---------- Extracted material
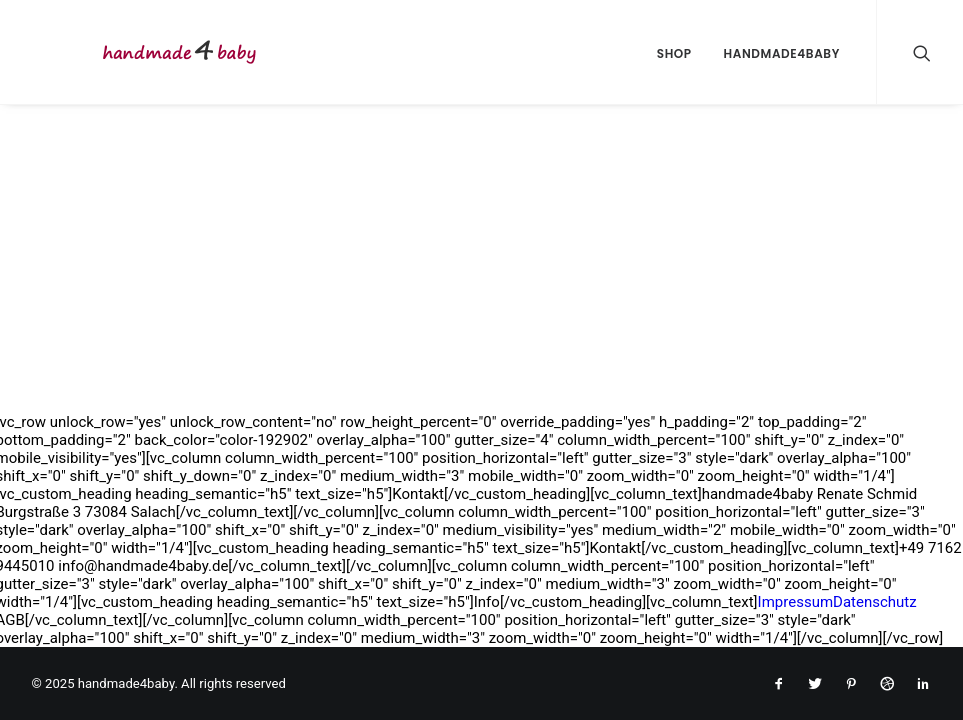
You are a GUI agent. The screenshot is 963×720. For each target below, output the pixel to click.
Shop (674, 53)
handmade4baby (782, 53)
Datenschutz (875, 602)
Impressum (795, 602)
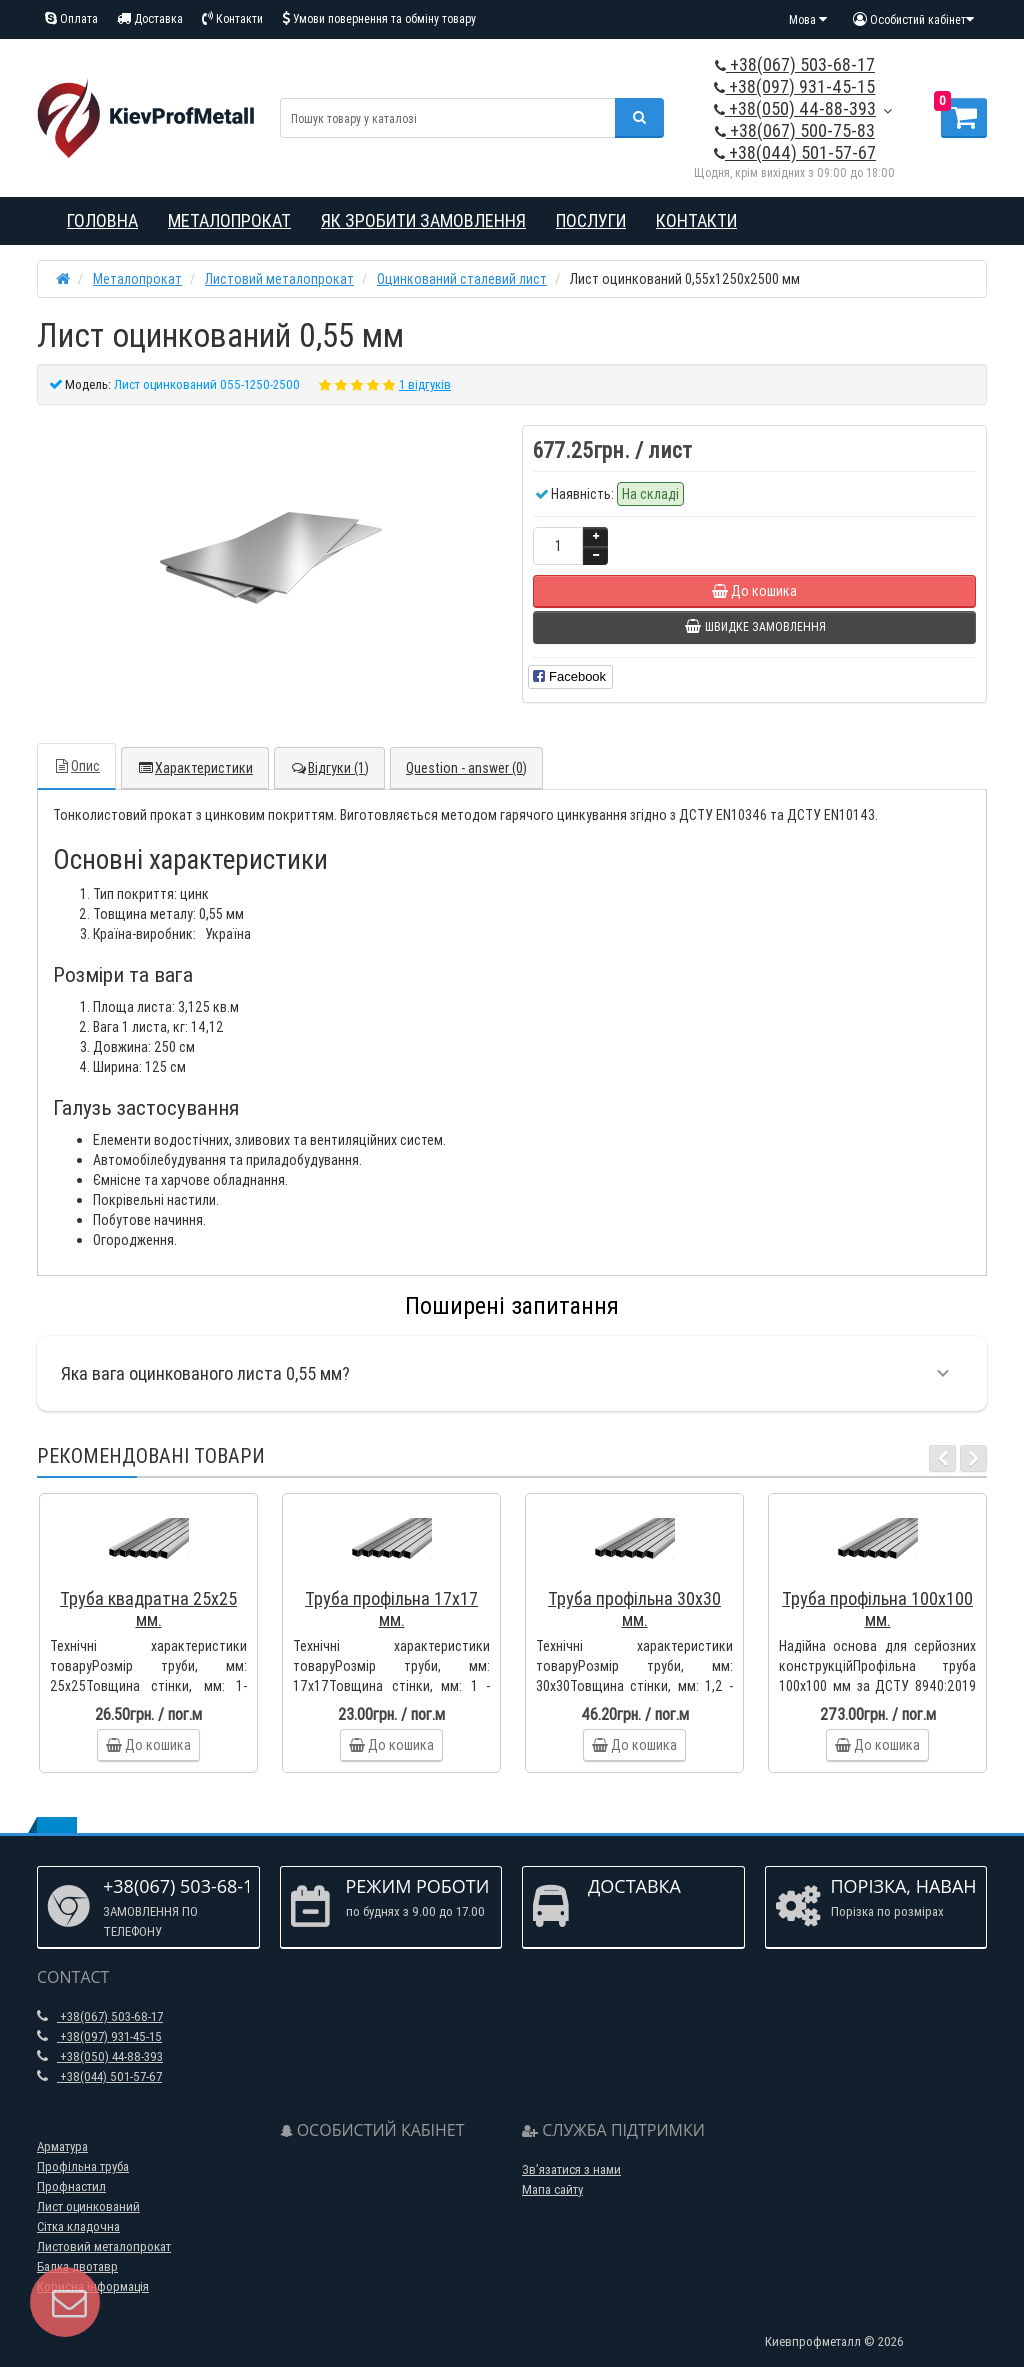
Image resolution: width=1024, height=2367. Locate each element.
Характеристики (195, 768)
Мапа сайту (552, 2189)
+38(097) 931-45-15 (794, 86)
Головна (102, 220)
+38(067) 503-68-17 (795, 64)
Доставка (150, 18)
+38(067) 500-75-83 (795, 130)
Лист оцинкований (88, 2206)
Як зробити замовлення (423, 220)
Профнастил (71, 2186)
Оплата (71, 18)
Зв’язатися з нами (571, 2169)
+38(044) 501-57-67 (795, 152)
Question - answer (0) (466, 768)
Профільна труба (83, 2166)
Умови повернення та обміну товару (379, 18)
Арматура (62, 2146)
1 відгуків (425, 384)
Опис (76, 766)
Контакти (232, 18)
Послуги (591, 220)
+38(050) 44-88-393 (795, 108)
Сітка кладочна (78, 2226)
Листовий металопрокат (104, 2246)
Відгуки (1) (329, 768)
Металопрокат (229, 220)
--------------------
---------- Extracted material
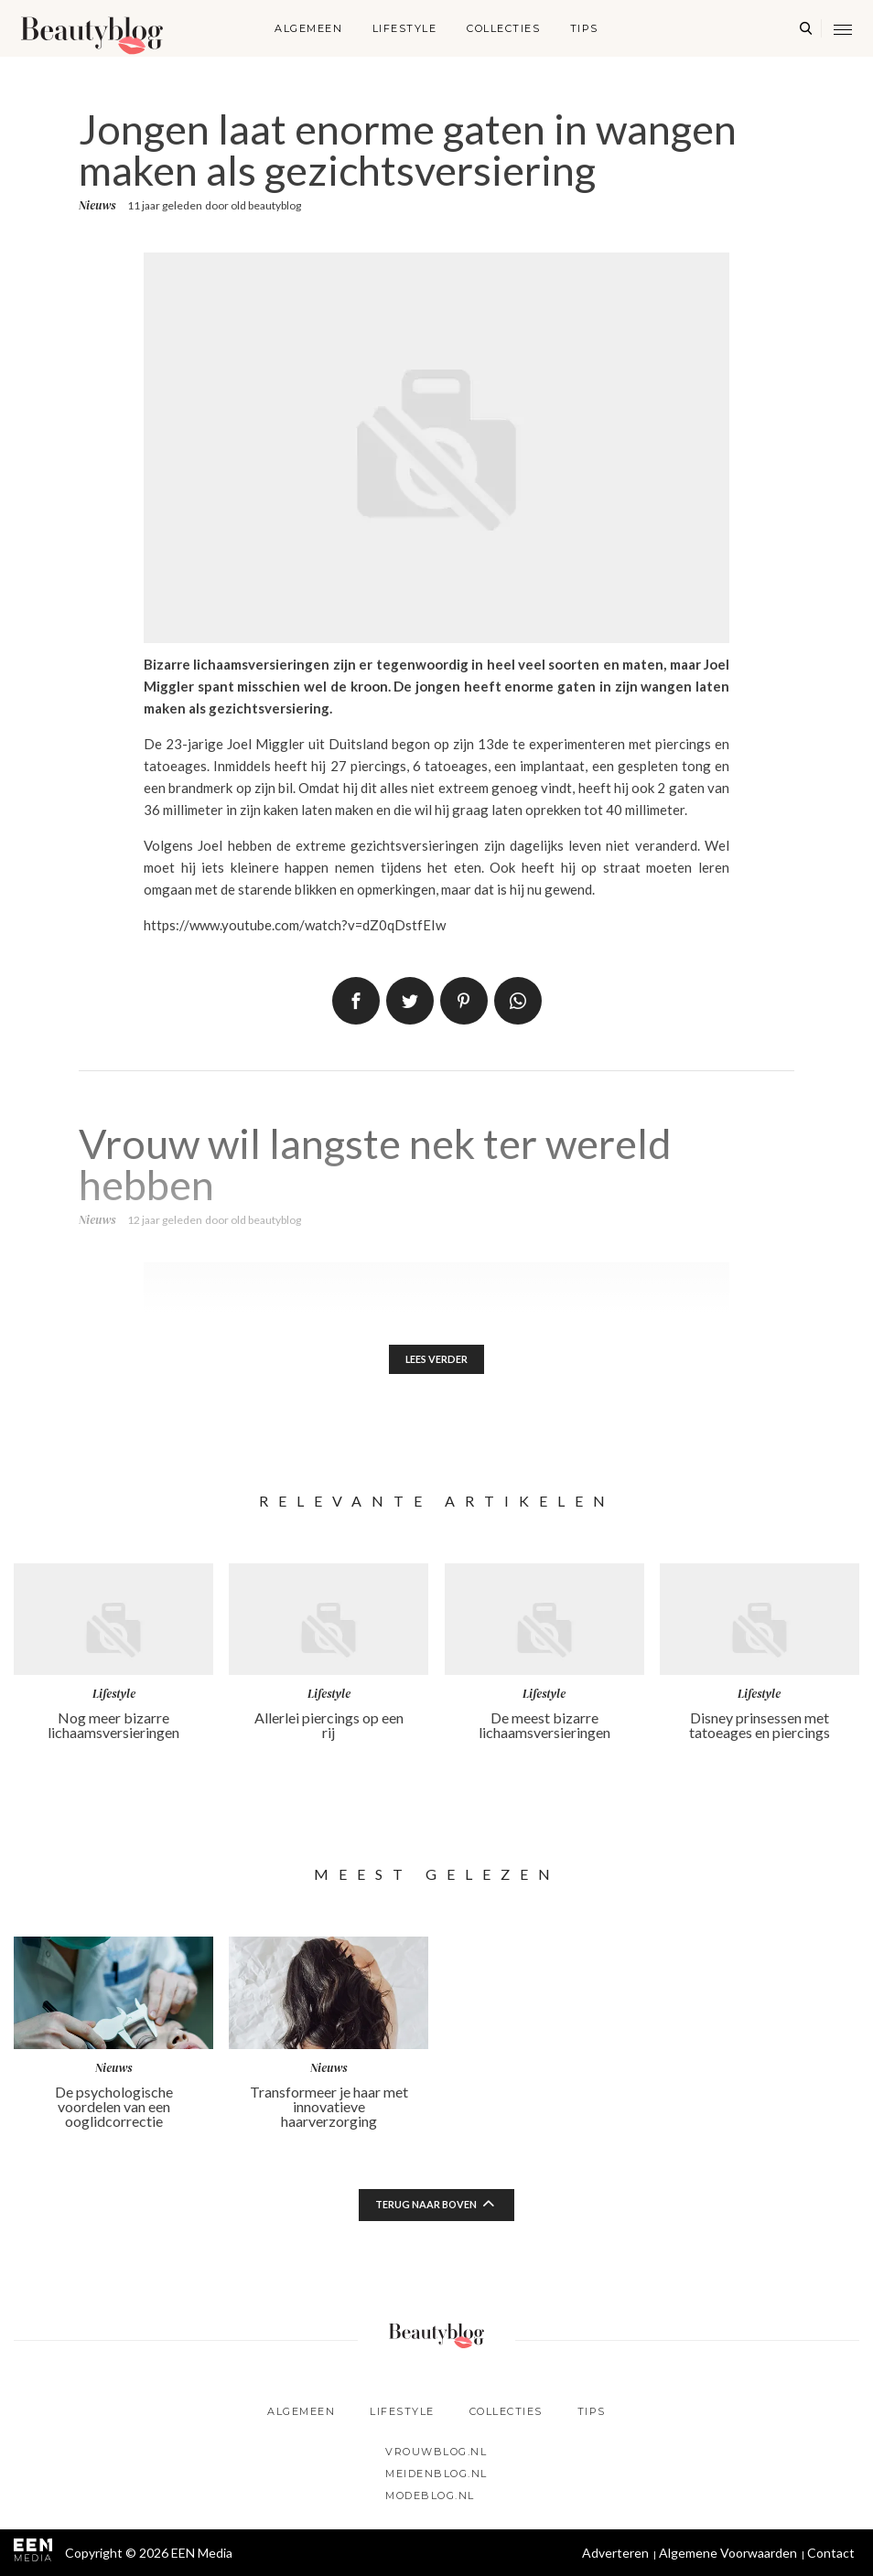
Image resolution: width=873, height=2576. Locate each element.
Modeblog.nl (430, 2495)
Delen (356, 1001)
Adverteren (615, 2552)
--------------------
---------- Extracted material
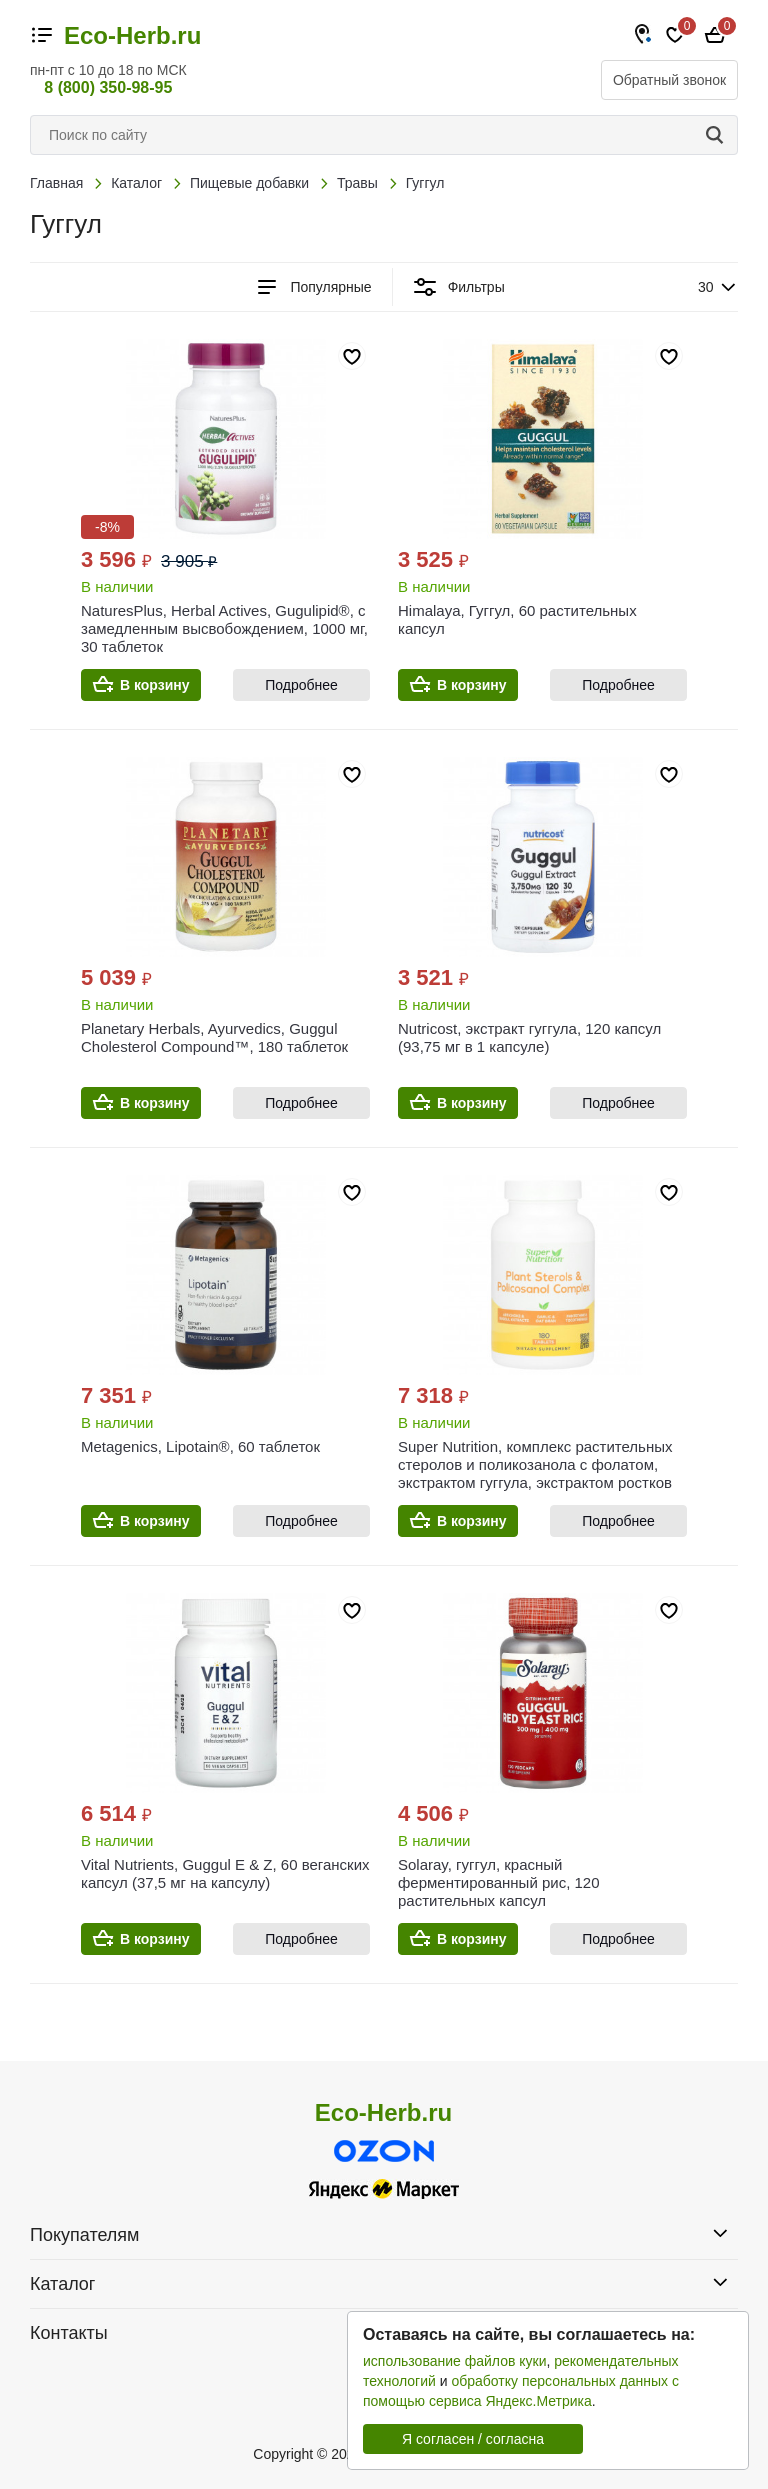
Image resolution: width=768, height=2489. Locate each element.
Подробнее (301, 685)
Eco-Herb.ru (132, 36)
--------------------
Task instructions:
Copy out the lines from the one with "Datenschutz (875, 602)" through the one with "Доставка (150, 18)", both included, and leave out the pictures.

The output:
Datenschutz (875, 602)
Impressum (795, 602)
Image resolution: width=1024, height=2367. Locate each element.
Характеристики (195, 768)
Мапа сайту (552, 2189)
+38(097) 931-45-15 (794, 86)
Головна (102, 220)
+38(067) 503-68-17 (795, 64)
Доставка (150, 18)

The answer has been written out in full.